• **Excerpt provided**
——
Other Systems: The systems outside the I/O system and contain the database, I/O monitor and the file systems like GPFS.
Step 1: The client sends the commands to the I/O nodes and starts the system deamon, which start the MPI process, on each node.
Step 2: After preparing in the system deamon, the MPI process starts running. All the necessary information such as the URI of database, the address of the source/target file in the file system, the I/O parameters, the number of processes used and so on is passed to the MPI process either as MPI hints or as the parameters of mpirun command.
Step 3 & 4: After the MPI_Init(), we can define a function named like MPI_IO_Select() to obtain the best I/O algorithm/pattern from the database. A similar algorithm selecting function has been implemented in the OMPIO under the fcoll module. I think it is possible to add the database accessing part in the source code of this module. In addition, accessing the file system to get the storage property before the I/O algorithm/pattern selection is also possible, if the file system offers such kind of API. Then the proper I/O algorithm/pattern with proper I/O parameters is applied in the next steps.
Step 5 & 6: The best I/O operation runs on the file system.
Step 7: After the end of the MPI process, the system deamon continues to do the further work.
Step 8 & 9: During the accessing of the file system, the monitor keeps watching the status of the file system and the performance of the I/O operation. The results or information will be collected and sent to the database for further analyzing. This part has no interaction with the MPI process or even the I/O system, therefore, it does not have to be real time.
The system decides the I/O operation according to several conditions in order to insure that the I/O operation will not be worse than the last similar I/O operation. It might have some self-study ability with the help of database. The changeable or optimizable part is NOT ONLY the I/O algorithm, but also the I/O related parameters.
We think it will be very useful for those applications, which usually run similar or long I/O operations.
Any suggestion is welcomed.
——
• **Supplied material**
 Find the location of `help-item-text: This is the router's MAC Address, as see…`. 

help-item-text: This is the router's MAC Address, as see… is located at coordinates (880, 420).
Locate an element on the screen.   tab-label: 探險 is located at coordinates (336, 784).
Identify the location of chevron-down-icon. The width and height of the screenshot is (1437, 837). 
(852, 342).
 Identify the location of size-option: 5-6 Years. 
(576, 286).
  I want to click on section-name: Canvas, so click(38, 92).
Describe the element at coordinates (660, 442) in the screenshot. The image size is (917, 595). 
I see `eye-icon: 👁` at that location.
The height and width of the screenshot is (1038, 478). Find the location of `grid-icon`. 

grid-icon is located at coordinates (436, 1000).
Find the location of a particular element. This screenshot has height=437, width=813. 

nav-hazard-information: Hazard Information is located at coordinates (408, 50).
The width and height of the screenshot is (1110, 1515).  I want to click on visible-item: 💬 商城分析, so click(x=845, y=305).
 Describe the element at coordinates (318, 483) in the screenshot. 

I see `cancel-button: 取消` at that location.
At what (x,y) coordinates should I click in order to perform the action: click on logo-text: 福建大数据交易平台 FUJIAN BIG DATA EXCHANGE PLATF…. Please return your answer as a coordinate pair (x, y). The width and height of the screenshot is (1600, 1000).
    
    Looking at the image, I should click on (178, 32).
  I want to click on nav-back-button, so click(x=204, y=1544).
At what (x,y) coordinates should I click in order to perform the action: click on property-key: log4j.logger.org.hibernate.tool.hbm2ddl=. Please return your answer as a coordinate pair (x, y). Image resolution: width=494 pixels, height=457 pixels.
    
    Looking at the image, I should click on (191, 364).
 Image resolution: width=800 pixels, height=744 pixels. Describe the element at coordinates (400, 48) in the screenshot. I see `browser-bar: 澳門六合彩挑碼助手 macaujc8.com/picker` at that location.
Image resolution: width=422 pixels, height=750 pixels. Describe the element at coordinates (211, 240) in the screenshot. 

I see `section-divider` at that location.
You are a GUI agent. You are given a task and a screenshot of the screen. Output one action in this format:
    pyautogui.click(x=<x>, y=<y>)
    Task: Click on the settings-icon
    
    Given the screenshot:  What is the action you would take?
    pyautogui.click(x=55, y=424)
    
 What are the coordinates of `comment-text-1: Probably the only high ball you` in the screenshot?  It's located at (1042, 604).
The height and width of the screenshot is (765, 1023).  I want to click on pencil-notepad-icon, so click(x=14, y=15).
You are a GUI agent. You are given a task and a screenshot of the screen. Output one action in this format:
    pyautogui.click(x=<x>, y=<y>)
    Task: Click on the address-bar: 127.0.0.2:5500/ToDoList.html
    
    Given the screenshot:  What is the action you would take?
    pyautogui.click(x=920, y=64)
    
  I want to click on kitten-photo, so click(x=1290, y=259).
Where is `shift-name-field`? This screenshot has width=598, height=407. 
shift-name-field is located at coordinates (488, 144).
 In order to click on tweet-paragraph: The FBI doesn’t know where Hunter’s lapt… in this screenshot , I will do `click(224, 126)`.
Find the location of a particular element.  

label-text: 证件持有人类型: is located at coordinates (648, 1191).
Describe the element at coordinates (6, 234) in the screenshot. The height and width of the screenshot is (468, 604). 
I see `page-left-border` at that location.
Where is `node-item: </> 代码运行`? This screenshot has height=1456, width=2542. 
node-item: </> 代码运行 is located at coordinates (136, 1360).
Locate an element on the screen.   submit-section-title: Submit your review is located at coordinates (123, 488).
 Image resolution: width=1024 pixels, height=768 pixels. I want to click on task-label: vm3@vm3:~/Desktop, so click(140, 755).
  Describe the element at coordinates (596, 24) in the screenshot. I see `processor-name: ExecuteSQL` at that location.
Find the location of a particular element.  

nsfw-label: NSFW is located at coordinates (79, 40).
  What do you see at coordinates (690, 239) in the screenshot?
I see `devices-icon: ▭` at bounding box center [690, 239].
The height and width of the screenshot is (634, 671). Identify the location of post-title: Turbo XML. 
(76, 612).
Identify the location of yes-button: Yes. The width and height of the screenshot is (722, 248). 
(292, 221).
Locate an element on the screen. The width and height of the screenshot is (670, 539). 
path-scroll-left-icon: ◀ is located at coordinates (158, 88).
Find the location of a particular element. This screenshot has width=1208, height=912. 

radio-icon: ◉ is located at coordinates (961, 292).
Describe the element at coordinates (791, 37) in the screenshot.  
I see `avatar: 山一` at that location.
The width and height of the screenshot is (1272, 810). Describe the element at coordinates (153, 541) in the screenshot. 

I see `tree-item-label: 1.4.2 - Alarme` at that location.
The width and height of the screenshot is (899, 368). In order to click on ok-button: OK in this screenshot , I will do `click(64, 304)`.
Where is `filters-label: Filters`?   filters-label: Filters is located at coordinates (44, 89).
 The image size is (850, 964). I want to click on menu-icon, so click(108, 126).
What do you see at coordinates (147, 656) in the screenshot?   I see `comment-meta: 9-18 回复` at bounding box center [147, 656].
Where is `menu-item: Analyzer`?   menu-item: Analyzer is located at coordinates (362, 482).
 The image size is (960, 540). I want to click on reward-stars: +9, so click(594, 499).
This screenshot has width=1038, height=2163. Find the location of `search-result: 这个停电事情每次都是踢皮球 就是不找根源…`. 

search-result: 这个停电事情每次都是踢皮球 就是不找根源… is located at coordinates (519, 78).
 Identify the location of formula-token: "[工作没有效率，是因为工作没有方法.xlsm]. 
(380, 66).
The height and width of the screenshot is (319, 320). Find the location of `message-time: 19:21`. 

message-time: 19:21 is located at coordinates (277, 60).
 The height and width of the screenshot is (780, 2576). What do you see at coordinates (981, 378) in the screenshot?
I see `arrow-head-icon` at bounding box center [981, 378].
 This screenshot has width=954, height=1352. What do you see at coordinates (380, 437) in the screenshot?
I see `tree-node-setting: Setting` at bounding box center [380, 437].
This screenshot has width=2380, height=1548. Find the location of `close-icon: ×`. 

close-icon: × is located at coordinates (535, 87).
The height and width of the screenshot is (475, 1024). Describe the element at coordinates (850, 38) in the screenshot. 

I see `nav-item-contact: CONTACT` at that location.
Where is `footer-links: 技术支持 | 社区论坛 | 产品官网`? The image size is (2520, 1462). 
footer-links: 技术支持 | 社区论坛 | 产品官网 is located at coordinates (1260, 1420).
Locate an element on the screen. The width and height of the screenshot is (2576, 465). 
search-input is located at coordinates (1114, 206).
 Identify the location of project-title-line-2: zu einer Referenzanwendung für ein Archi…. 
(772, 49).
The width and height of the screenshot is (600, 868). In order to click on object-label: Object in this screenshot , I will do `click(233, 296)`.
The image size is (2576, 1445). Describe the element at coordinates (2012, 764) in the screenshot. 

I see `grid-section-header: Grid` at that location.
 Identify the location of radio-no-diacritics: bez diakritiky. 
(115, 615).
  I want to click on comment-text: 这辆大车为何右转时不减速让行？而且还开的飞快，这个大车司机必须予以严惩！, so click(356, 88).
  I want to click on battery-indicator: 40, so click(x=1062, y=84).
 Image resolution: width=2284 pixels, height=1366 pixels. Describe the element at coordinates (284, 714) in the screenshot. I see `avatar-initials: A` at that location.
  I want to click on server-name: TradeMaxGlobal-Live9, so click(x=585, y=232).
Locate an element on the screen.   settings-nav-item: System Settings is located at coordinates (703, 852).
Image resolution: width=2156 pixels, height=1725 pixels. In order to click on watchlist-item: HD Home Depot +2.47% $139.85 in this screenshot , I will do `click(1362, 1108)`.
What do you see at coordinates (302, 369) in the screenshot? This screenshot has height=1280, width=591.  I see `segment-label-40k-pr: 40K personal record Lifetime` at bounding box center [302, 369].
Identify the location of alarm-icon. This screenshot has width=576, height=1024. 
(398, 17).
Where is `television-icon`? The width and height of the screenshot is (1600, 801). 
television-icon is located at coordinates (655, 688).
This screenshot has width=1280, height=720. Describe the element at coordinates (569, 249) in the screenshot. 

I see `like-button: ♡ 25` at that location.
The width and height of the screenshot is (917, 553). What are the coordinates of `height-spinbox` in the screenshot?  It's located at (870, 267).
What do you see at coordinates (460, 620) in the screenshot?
——
Rewrite the passage of the MPI I/O design excerpt from "Step 8 & 9: During" up to and including "I/O related parameters.", swapping "monitor" for "supervisor".

Step 8 & 9: During the accessing of the file system, the supervisor keeps watching the status of the file system and the performance of the I/O operation. The results or information will be collected and sent to the database for further analyzing. This part has no interaction with the MPI process or even the I/O system, therefore, it does not have to be real time.
The system decides the I/O operation according to several conditions in order to insure that the I/O operation will not be worse than the last similar I/O operation. It might have some self-study ability with the help of database. The changeable or optimizable part is NOT ONLY the I/O algorithm, but also the I/O related parameters.